Selected excerpt
>>>

Florence "Pancho" Barnes - Aviation's Companion
The
saga of the Air Force Flight Test Centre would not be complete
without mention of one of its most enduring friends: Ms Florence
Lowe Barnes, known to all the world by her favoured nickname "Pancho."
Never officially a part of the Edwards Air Force Base community,
nor ever directly connected with the Air Force, she nevertheless
spent many years as one of its most enduring champions and
unswerving friends. In recent years, she has become familiar to
the general public as the colourful, swashbuckling friend of
America’s best known test pilots. But the aviation community has
always known her as a skilled professional and one of the
respected figures in the Golden Age of flight. Long before Pancho
Barnes ever set foot in the Mojave Desert, she had already made
her own mark in the progress of American aviation and women’s role
within it.
The Early Years
In retrospect, her life seems
to have been star-crossed from its very beginning. Florence Lowe
Barnes was born into a setting of family wealth and privilege on
14 July, 1901. She spent her childhood in a 32-room mansion in San
Marino, California, then as now a genteel enclave of shaded
estates and tasteful villas near Pasadena. The confidence and
self-possession which tend to come with affluence and position
would serve the young woman well in the years ahead. Two men
dominated her early life. Her father, an avid outdoorsman, freely
passed on his enthusiasms to his daughter, and the young Florence
absorbed horsemanship and hunting skills along with the genteel
accomplishments taught by a series of private schools and tutors.

<<<

Extracted material
>>>

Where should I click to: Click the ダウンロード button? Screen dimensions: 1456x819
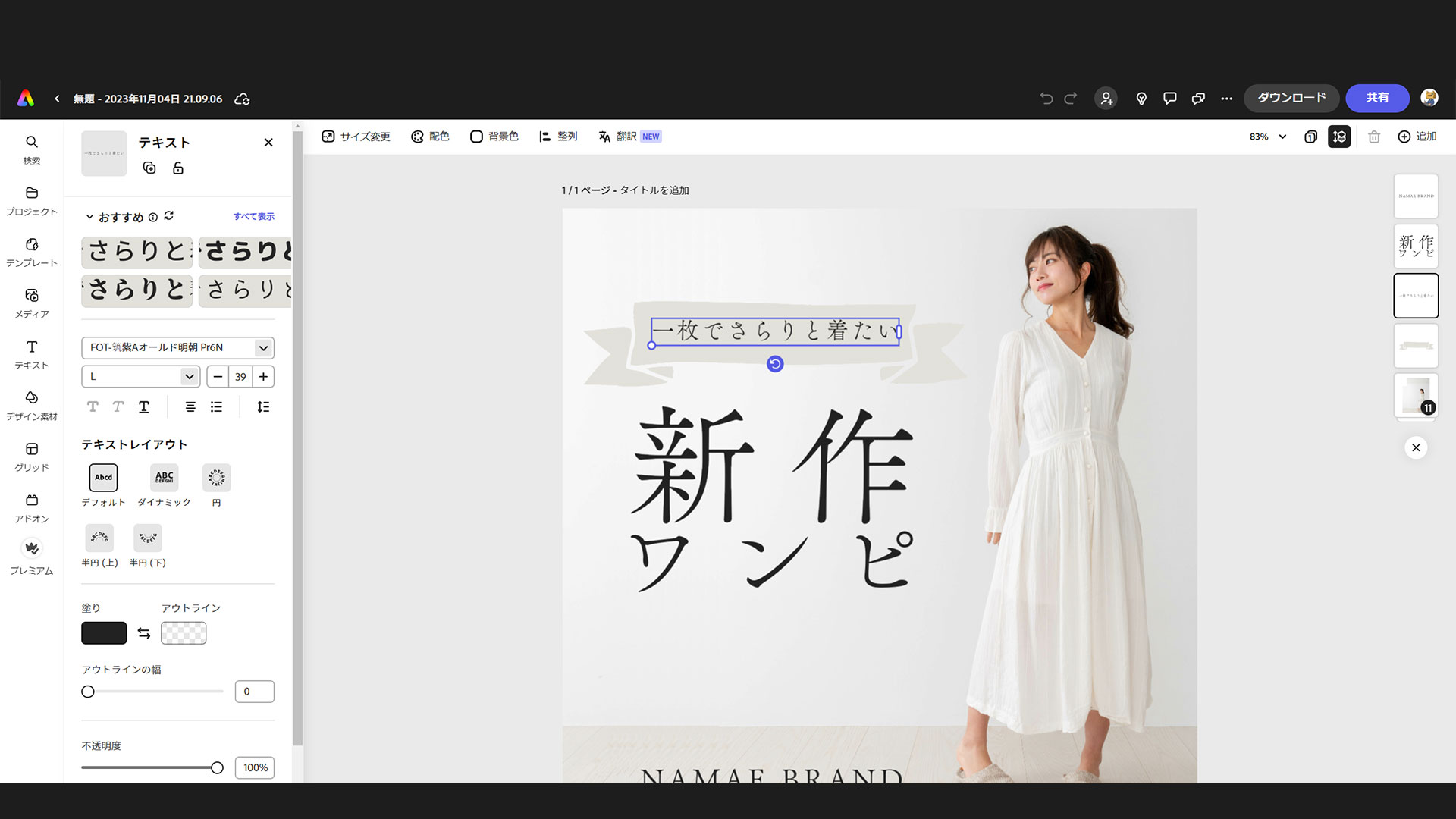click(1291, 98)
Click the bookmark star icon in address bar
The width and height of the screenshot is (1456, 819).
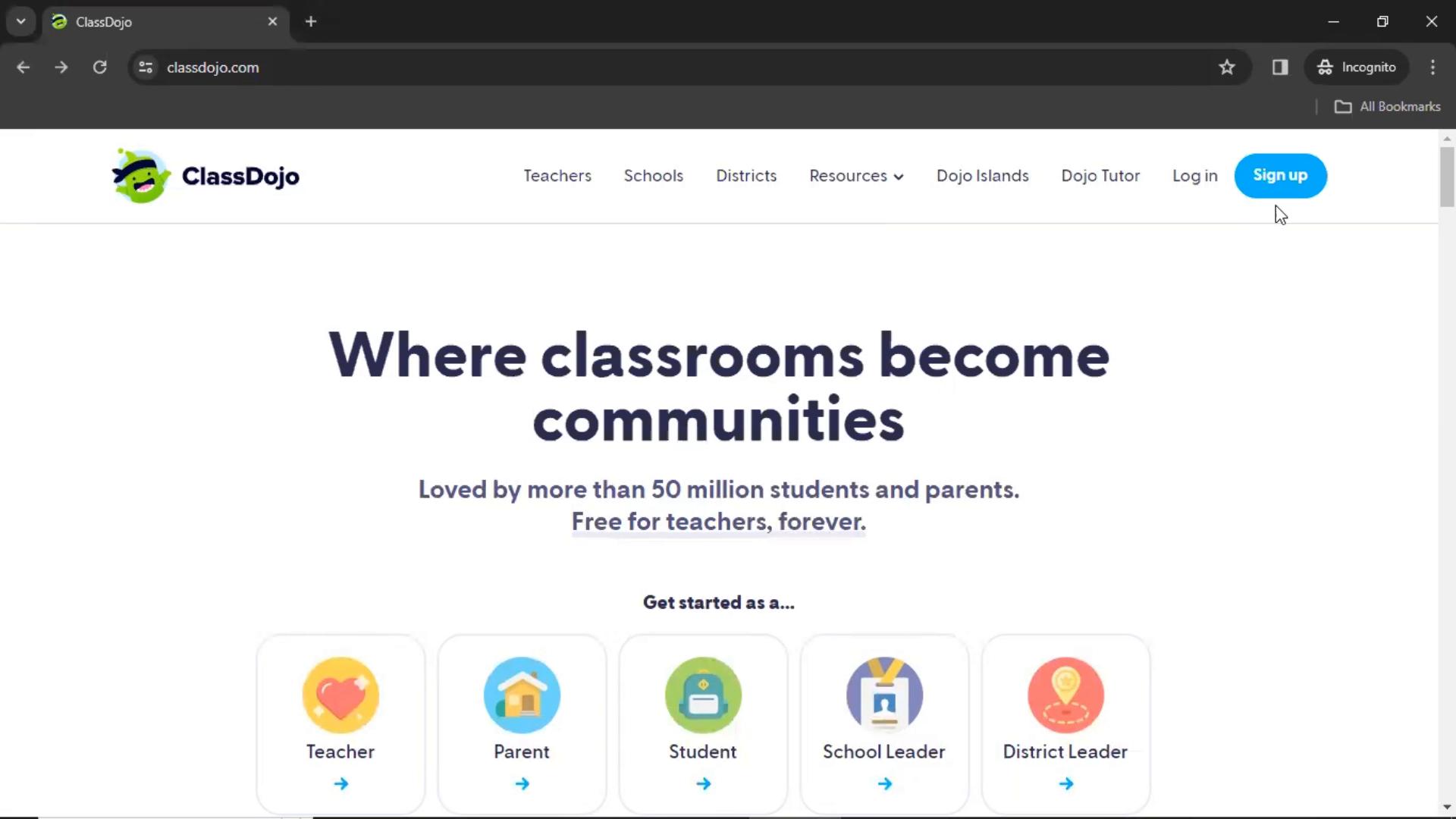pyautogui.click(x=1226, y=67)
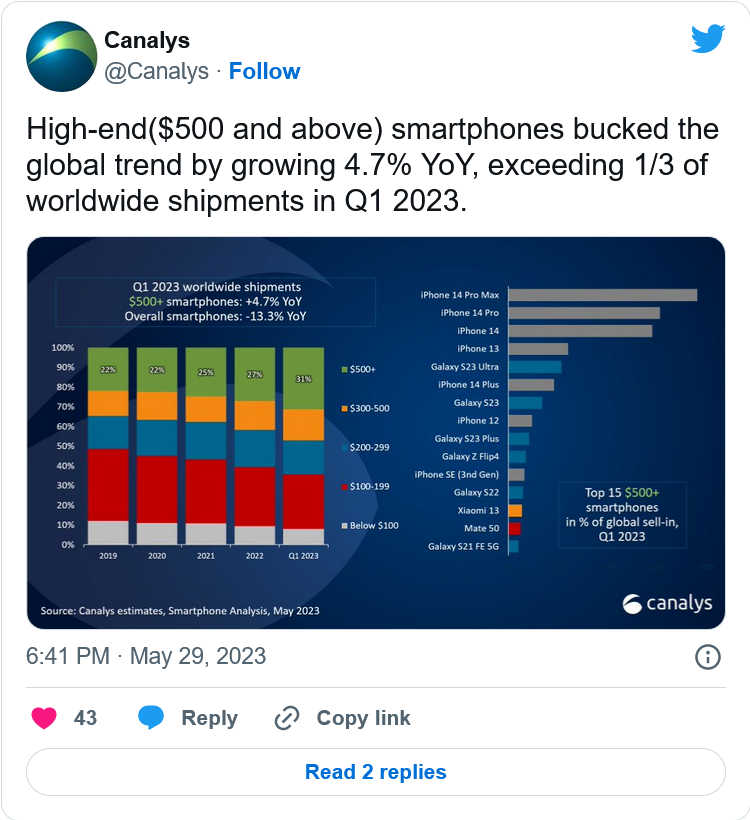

<<<

Goal
Please put this sentence from the Pancho Barnes text into French: "The confidence and self-possession which tend to come with affluence and position would serve the young woman well in the years ahead."

Written response
L'assurance et la maîtrise de soi qui accompagnent généralement l'aisance et le rang serviraient bien la jeune femme dans les années à venir.